>> Start

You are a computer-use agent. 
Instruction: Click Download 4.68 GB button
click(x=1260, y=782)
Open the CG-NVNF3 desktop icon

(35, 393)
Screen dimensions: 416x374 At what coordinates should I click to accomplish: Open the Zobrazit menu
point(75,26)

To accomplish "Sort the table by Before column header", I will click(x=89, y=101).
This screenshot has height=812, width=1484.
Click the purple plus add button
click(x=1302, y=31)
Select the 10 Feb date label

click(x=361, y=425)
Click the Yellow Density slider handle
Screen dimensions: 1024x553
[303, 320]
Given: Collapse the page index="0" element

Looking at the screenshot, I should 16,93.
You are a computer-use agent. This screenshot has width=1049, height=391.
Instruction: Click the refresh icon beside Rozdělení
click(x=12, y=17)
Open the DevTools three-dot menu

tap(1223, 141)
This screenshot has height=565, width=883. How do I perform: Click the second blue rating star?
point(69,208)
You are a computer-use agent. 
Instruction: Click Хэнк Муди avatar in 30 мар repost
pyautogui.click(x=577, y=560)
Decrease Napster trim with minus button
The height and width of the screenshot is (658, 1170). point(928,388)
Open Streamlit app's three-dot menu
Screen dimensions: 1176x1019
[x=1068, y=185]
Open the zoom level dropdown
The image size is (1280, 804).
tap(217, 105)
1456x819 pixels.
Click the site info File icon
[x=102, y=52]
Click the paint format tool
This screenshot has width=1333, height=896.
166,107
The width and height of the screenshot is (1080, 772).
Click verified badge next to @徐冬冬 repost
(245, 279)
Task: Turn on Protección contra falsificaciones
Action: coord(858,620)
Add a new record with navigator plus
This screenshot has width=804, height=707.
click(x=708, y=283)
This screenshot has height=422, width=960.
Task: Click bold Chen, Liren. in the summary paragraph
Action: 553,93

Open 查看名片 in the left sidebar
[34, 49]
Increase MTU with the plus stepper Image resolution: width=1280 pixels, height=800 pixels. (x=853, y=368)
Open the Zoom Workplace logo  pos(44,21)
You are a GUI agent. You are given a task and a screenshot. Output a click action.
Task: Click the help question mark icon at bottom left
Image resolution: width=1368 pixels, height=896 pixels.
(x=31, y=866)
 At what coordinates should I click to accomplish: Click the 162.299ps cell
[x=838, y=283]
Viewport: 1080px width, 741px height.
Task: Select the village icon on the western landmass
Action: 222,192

>> End

Copy the records word for word, from the line with "Open Streamlit app's three-dot menu" to the line with "[x=102, y=52]", including both of those lines.

▸ Response below:
Open Streamlit app's three-dot menu
Screen dimensions: 1176x1019
[x=1068, y=185]
Open the zoom level dropdown
The image size is (1280, 804).
tap(217, 105)
1456x819 pixels.
Click the site info File icon
[x=102, y=52]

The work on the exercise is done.